All the 274 patients (include 137 type 2 diabetes mellitus with diabetic peripheral neuropathy and 137 type 2 diabetes mellitus without diabetic peripheral neuropathy) from the Metabolic Disease Hospital in Tianjin participated in the study. There were 30 variables such as sex, age, glycosylated hemoglobin, etc.
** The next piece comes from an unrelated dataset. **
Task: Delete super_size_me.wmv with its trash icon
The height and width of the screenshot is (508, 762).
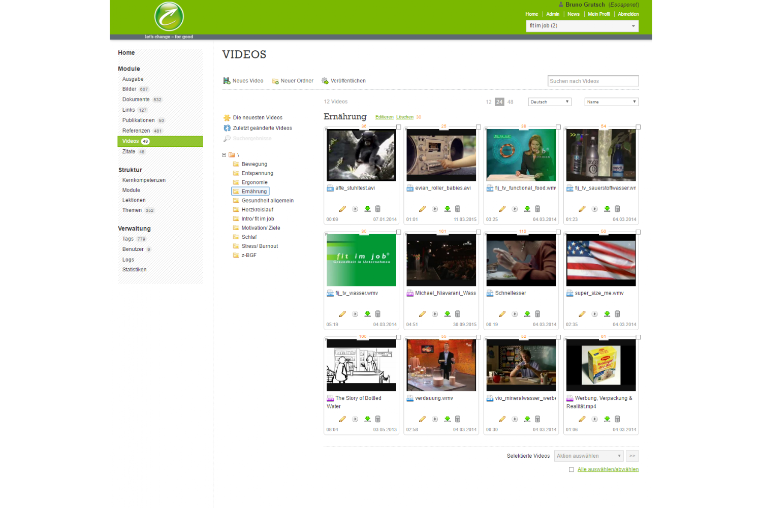Action: coord(617,314)
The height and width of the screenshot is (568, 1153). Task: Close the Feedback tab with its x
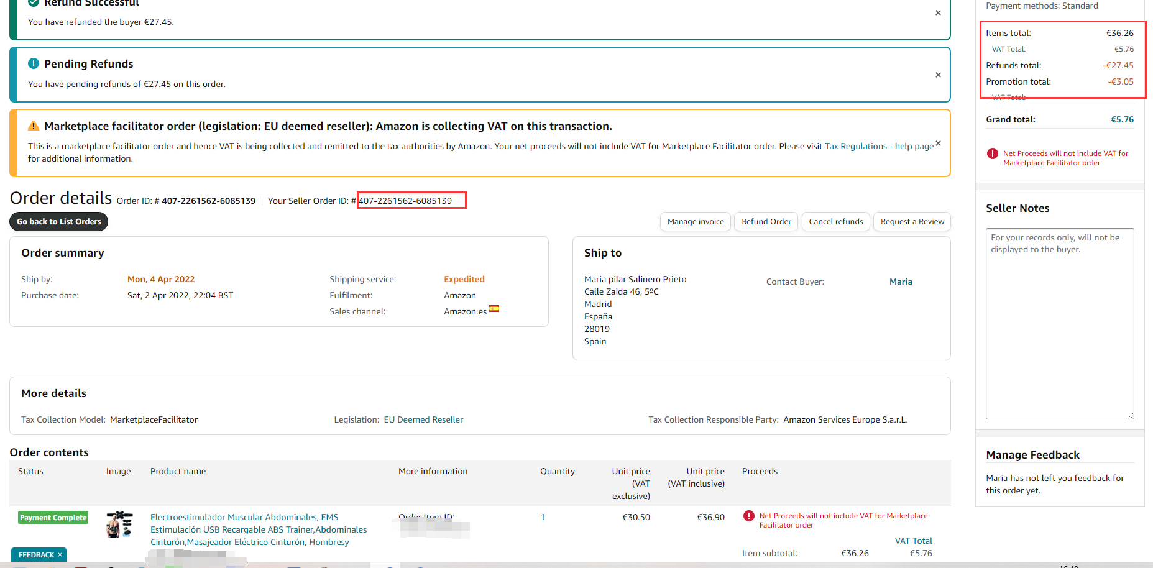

On account of small sample size, the classification and regression tree (CART) with the chi-squared automatic interaction detector tree (CHAID) were combined by means of the 100 times 5-7 fold stratified cross-validation to build DT. The MLP was constructed by Schwarz Bayes Criterion to choose the number of hidden layers and hidden layer units, alone with levenberg-marquardt (L-M) optimization algorithm, weight decay and preliminary training method. Subsequently, LR was applied by the best subset method with the Akaike Information Criterion (AIC) to make the best used of information and avoid overfitting. Eventually, a 10 to 100 times 3-10 fold stratified cross-validation method was used to compare the generalization ability of DT, MLP and LR in view of the areas under the receiver operating characteristic (ROC) curves (AUC).
The AUC of DT, MLP and LR were 0.8863, 0.8536 and 0.8802, respectively. As the larger the AUC of a specific prediction model is, the higher diagnostic ability presents, MLP performed optimally, and then followed by LR and DT in terms of 10-100 times 2-10 fold stratified cross-validation in our study. Neural network model is a preferred option for the data. However, the best subset of multiple LR would be a better choice in view of efficiency and accuracy.
When dealing with data from small size sample, multiple independent variables and a dichotomous outcome variable, more strategies and statistical techniques (such as AIC criteria, L-M optimization algorithm, the best subset, etc.) should be considered to build a forecast model and some available methods (such as cross-validation, AUC, etc.) could be used for evaluation.
对于二分类结局变量的临床数据,可以应用多种方法来构建预测模型。本研究旨在探索构建常见预测模型(Logistic 回归(LR)、决策树(DT)和多层感知器(MLP))的过程,并关注在应用上述方法时的具体细节:应满足哪些前提条件,如何设置模型参数,如何快速有效地筛选变量并构建准确的模型,以及如何在小样本量的情况下通过蒙特卡罗方法可靠地评估泛化能力(即预测性能)。
所有 274 名(包括 137 名 2 型糖尿病伴糖尿病周围神经病变患者和 137 名 2 型糖尿病无糖尿病周围神经病变患者)来自天津代谢病医院的患者参与了这项研究。有 30 个变量,如性别、年龄、糖化血红蛋白等。由于样本量较小,采用分类回归树(CART)结合卡方自动交互检测树(CHAID),通过 100 次 5-7 折分层交叉验证构建 DT。通过 Schwarz Bayes 准则构建 MLP,选择隐藏层和隐藏层单元的数量,同时采用莱文伯格-马夸尔特(L-M)优化算法、权重衰减和初步训练方法。然后,通过 Akaike 信息准则(AIC)的最佳子集方法应用 LR,以充分利用信息并避免过度拟合。最后,采用 10 到 100 次 3-10 折分层交叉验证方法,根据接收器工作特征(ROC)曲线下面积(AUC)比较 DT、MLP 和 LR 的泛化能力。
DT、MLP 和 LR 的 AUC 分别为 0.8863、0.8536 和 0.8802。由于特定预测模型的 AUC 越大,诊断能力越高,因此在我们的研究中,MLP 的表现最佳,其次是 LR 和 DT。神经网络模型是数据的首选方案。然而,从效率和准确性的角度来看,多个 LR 的最佳子集可能是更好的选择。
在处理来自小样本量、多个自变量和二分类结局变量的数据时,应考虑更多的策略和统计技术(如 AIC 标准、L-M 优化算法、最佳子集等)来构建预测模型,并使用一些可用的方法(如交叉验证、AUC 等)进行评估。